The entire crisis from pre-crisis to post-crisis is all about him reliving his past, accepting the things that he could not change and moving forward. Replay is where they "act out". They revisit the places from childhood, they become young adults again, i.e., some even act like 2 yr olds at time. They need to relive that time in order to understand why they were either mistreated by parents or someone in authority, they didn't receive affirmation, love and or attention as they should have. They could have been emotionally and/or physically abused or had a sibling that their parents treated far better than they did the crisis person. They must go back and revisit that time and we cannot pull them out of the crisis. Why? Because if we do, they will eventually re-enter the crisis and it will be far worse.
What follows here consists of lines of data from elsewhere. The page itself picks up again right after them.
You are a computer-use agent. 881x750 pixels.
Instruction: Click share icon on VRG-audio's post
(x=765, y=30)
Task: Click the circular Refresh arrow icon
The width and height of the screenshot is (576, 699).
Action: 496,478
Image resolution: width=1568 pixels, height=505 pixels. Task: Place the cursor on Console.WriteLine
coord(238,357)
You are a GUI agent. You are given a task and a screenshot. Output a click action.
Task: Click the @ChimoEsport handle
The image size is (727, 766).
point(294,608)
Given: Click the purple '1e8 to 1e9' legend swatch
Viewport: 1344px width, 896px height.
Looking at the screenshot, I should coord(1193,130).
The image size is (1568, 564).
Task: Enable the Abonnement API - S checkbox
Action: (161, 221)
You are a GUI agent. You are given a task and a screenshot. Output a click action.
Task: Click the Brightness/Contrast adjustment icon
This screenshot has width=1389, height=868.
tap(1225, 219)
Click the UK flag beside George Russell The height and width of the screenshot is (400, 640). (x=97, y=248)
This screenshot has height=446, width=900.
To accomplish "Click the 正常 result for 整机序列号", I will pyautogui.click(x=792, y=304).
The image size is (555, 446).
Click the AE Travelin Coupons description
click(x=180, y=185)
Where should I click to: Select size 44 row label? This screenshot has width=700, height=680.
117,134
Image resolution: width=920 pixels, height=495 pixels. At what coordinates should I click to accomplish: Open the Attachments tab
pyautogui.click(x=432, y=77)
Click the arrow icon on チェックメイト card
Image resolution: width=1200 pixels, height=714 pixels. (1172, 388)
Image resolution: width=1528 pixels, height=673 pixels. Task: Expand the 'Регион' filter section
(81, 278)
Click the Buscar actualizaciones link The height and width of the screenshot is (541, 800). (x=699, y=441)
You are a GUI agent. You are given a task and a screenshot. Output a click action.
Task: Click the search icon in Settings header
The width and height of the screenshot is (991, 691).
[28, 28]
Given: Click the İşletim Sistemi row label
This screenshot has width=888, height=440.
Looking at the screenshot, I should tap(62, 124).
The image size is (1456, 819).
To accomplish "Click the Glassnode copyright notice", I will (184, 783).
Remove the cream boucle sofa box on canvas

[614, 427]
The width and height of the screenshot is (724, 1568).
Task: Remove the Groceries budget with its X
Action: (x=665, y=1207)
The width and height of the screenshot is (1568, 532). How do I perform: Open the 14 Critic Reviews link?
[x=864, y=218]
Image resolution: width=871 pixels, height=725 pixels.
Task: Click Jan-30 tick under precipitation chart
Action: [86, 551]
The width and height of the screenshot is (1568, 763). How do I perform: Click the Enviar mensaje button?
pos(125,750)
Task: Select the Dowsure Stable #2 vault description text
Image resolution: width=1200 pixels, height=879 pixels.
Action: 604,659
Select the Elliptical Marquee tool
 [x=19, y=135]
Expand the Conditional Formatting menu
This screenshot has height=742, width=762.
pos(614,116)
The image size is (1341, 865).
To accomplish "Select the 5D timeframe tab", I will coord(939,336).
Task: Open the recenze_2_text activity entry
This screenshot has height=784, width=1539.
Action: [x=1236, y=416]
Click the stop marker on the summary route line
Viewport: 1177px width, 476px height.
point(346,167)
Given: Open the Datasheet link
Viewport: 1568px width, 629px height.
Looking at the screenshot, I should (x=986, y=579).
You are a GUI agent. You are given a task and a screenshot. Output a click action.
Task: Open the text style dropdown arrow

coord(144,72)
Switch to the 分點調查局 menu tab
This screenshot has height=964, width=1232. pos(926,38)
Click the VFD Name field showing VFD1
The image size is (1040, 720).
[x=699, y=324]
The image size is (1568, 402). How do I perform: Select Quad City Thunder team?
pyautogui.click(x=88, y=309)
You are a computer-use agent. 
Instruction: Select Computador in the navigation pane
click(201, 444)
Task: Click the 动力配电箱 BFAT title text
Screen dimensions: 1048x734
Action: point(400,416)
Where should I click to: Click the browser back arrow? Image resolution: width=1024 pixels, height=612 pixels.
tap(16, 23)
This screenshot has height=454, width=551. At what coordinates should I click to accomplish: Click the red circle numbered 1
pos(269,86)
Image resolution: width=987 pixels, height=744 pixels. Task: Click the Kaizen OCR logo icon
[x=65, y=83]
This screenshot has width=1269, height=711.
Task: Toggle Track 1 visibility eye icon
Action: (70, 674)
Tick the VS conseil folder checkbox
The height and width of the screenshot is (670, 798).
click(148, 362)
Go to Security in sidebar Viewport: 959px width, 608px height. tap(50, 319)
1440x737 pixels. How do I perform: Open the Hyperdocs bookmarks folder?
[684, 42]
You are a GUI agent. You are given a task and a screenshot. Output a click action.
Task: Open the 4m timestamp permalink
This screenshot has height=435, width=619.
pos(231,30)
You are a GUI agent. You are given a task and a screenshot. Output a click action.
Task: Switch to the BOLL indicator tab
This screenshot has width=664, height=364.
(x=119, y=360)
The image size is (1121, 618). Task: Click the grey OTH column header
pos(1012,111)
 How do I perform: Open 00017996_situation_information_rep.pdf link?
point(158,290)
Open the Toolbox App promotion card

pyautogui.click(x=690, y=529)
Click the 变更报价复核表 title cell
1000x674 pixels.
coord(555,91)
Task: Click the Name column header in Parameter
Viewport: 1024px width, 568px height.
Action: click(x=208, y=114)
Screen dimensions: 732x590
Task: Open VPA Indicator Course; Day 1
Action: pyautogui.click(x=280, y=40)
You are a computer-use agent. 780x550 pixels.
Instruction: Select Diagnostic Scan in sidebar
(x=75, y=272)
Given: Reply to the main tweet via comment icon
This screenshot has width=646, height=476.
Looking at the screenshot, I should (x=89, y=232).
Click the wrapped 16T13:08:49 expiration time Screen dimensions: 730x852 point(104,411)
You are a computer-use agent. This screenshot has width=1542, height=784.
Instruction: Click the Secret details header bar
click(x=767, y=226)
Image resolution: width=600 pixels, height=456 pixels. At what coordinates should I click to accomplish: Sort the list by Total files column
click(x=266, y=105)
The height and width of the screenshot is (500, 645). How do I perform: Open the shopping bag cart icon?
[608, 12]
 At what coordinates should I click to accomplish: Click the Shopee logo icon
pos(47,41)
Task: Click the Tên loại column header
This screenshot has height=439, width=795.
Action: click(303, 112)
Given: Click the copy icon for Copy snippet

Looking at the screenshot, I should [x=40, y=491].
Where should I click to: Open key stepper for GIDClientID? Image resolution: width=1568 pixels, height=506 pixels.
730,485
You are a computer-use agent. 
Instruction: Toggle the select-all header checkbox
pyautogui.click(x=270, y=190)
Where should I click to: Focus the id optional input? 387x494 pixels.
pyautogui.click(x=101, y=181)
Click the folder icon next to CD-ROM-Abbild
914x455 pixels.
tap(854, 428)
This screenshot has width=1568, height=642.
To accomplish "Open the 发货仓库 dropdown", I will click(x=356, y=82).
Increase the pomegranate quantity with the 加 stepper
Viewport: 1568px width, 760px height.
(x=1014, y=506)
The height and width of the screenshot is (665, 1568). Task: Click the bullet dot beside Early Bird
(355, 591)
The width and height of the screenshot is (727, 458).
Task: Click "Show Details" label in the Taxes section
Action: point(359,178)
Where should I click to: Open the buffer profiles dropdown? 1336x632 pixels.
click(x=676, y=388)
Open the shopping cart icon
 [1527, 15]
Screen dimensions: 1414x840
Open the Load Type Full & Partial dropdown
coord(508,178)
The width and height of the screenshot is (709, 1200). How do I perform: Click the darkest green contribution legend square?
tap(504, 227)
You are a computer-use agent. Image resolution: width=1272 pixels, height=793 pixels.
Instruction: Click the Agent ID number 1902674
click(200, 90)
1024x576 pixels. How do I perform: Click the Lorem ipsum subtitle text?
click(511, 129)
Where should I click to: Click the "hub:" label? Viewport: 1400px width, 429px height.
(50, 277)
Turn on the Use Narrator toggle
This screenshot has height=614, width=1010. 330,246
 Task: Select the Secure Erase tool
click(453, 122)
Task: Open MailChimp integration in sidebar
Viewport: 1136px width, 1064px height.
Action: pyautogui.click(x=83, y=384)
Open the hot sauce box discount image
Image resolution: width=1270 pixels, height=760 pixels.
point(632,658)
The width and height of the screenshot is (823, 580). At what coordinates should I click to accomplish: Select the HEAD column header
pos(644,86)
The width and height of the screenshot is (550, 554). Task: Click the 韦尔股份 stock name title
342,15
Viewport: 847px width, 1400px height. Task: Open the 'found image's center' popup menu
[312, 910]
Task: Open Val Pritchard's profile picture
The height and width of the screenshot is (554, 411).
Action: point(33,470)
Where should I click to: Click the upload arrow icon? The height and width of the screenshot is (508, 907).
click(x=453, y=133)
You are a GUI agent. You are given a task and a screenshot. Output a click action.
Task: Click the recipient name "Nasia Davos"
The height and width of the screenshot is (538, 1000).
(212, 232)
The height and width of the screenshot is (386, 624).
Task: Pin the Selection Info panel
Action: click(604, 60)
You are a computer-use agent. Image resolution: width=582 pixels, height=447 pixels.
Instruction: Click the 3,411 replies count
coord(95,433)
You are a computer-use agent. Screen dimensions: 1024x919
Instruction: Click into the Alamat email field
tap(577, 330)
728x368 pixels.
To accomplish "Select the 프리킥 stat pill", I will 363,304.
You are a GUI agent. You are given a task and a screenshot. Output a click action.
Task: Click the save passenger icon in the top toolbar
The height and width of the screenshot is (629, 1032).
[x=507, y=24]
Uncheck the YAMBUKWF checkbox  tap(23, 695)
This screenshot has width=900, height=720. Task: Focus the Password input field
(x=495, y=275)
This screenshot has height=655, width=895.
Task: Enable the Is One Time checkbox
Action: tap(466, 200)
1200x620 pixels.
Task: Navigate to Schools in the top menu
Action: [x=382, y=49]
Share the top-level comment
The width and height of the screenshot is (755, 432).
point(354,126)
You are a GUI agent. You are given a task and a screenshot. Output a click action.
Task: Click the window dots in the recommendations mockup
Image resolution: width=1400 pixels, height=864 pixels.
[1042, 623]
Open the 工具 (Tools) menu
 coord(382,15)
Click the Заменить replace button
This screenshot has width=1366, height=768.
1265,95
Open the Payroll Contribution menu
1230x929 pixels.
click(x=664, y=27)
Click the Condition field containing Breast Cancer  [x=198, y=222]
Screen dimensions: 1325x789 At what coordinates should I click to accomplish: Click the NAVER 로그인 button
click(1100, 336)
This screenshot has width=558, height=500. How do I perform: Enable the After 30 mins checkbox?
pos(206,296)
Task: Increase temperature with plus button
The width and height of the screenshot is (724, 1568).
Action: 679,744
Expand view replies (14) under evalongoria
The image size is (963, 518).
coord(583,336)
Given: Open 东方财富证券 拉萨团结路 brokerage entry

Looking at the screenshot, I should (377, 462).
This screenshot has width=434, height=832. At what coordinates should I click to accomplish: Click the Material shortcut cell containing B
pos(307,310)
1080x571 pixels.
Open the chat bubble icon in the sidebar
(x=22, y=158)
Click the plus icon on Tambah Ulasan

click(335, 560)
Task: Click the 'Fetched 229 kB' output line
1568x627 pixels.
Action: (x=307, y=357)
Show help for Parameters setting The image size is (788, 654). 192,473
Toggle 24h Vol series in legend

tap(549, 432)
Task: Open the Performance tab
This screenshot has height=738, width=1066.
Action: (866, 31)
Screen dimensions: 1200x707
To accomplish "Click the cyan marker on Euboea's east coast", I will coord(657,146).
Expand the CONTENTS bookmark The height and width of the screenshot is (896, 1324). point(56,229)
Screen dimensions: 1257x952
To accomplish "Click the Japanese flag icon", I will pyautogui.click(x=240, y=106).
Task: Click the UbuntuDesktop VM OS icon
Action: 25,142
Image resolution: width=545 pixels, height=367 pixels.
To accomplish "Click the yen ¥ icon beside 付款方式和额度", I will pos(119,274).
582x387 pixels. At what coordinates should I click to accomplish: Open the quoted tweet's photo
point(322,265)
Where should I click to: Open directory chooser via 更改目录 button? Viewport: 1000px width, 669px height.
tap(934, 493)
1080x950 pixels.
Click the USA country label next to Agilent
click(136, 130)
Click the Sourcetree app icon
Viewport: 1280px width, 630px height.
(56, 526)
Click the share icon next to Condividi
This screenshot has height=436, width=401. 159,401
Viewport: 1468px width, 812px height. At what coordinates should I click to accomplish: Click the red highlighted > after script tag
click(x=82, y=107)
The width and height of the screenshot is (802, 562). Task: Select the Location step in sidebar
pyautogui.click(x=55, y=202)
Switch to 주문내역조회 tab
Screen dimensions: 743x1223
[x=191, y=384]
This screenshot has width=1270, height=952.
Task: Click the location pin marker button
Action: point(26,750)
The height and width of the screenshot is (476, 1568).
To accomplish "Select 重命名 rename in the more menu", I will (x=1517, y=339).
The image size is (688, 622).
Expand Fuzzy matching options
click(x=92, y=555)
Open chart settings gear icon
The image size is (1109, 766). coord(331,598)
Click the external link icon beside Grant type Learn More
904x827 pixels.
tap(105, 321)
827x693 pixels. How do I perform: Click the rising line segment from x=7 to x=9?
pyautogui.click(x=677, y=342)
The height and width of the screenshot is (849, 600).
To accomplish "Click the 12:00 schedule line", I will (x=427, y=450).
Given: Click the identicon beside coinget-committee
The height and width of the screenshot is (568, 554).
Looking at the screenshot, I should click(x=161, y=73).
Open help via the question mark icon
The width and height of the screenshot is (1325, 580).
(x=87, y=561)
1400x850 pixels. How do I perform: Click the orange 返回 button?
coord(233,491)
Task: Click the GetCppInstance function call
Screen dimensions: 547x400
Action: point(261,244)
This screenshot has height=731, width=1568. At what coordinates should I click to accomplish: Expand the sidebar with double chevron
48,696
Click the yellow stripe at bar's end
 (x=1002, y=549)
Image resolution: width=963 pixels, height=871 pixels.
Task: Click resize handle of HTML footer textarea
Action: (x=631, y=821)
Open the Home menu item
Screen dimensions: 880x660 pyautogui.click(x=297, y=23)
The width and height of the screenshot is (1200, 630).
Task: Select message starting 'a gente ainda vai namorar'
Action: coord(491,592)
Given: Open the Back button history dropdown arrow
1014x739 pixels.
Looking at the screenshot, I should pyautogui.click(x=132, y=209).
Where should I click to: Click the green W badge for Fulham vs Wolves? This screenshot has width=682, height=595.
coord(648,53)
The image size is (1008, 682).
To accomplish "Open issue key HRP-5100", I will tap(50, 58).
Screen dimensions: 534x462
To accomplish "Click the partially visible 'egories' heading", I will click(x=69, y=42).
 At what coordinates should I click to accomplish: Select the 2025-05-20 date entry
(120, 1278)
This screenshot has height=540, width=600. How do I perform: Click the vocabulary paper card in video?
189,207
They look at us as authority figures and...in some cases, we become their parents in their eyes. They hate authority and they do not want us to tell them what to do or not do. They do not want us telling them what is wrong with them. They think we are the problem; the marriage is the problem.

Also, in some cases, they will resent their own children because they see that the left behind spouse is treating the children well. They have a lot of anger and resentment and think that the grass is greener on the other side. It takes a lot of time for them to hit that brick wall over and over again before they hit rock bottom and start to rise again.

Listen to what he says, sift through the verbiage and you have a better idea of what is going on in his mind. Do not believe anything he says...only the actions. He will project on to you and others what he is actually doing himself. I know that you have been at this a very long time, so do not take anything he says or does personally. He is on a trip to find himself.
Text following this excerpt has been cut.